Tesla została zaangażowana w kolejny samobójczy wypadek samochodowy - tym razem jej ofiarą był humanoidalny robot do wynajęcia za 2,000 dziennie.
Podczas gdy wielu spekuluje, że to wyczyn PR, Promobot ujawnił, że jeden ze swoich robotów v4 został „zabity” przez Teslę Model S na Las Vegas ulica przed CES.
Wypadek miał miejsce w niedzielę wieczorem w Paradise Rd, kiedy inżynierowie przetransportowali roboty firmy na stoisko.
Według Promobot wiele robotów zbliżało się do kabiny około 7 po południu, gdy jeden z nich wyszedł z linii i znalazł się na jezdni parkingu.
W tym momencie uderzył go Tesla Model S działający w trybie autonomicznym.
Awaria wywróciła robota na bok, powodując „poważne uszkodzenia”, mówi Promobot.
Teraz, po zniszczeniu części ciała, głowy, mechanizmów ramion i platformy ruchowej, nie można go wystawić na pokaz.
Firma twierdzi, że szkoda jest prawdopodobnie nieodwracalna.
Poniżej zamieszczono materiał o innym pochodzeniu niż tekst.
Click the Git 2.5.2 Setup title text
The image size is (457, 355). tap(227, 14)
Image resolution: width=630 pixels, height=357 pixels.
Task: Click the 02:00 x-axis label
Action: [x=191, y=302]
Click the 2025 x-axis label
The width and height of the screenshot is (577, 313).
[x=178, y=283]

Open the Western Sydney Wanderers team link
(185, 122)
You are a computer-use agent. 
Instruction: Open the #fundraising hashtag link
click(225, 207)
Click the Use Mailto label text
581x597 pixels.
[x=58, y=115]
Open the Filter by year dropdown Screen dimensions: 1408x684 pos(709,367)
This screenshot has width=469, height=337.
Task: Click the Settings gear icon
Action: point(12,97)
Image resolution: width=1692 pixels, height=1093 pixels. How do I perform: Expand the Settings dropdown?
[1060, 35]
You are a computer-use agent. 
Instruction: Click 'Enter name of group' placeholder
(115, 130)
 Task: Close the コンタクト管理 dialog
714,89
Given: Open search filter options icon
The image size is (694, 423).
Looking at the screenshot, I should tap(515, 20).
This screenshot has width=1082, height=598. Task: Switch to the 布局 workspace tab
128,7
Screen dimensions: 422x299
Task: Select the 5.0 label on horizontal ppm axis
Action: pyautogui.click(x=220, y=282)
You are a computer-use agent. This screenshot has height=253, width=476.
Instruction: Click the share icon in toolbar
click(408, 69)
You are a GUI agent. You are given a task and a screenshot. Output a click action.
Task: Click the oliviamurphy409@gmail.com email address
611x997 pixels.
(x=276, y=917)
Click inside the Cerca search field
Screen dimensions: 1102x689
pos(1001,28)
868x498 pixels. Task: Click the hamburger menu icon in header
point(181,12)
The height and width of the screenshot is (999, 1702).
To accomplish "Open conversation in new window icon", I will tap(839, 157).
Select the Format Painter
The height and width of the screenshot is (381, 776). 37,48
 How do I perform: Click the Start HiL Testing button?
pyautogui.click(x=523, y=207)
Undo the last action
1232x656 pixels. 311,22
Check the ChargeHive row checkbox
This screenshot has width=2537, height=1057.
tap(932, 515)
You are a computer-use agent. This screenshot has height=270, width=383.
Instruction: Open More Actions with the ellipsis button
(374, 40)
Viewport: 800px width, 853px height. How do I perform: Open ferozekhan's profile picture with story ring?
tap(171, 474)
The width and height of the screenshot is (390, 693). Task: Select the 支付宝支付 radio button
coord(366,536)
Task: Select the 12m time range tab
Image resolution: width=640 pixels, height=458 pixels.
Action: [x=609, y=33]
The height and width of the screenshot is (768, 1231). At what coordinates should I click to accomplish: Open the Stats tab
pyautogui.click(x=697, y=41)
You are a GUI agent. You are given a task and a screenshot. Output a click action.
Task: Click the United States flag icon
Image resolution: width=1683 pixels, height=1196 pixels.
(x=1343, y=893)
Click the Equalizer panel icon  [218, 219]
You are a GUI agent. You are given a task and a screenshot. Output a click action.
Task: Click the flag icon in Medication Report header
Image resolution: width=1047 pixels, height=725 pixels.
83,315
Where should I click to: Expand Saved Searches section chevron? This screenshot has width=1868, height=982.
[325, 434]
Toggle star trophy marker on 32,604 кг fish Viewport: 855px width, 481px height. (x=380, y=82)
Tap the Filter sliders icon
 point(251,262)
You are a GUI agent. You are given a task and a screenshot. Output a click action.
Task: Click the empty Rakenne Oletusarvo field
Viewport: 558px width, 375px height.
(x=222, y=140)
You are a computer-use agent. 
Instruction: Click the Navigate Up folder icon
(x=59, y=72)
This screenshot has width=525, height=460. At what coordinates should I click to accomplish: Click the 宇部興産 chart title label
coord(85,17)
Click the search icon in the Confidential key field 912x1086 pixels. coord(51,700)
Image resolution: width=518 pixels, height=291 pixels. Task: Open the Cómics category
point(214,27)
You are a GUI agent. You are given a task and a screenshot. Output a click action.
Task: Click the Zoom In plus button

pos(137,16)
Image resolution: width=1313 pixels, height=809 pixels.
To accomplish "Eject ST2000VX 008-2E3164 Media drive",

Oczywiście jesteśmy zdenerwowani - powiedział Oleg Kivokurtsev, dyrektor ds. Rozwoju Promobot.
„Przywieźliśmy tego robota z Filadelfii, aby wziąć udział w CES. Teraz nie może ani uczestniczyć w wydarzeniu, ani zostać odzyskany.
„Przeprowadzimy wewnętrzne dochodzenie i dowiemy się, dlaczego robot poszedł na jezdnię”.
Dziwne wieści wielu ludzi zastanawiają się, czy incydent był wyczynem PR, czy po prostu niefortunnym zbiegiem okoliczności.
Tesla zaangażowana w kolizję działała autonomicznie, chociaż w tym czasie był w niej pasażer.
Hahahahaha! Bezcenny. Tak więc główne pytanie brzmi: kto płaci rachunek, gdy jedno autonomiczne urządzenie niszczy inne autonomiczne urządzenie? Czy urządzenie ponosi winę i ciężar własnego grzechu? Czy to jest jak sprawowanie, by członkowie korporacji byli odpowiedzialni za działania samej korporacji?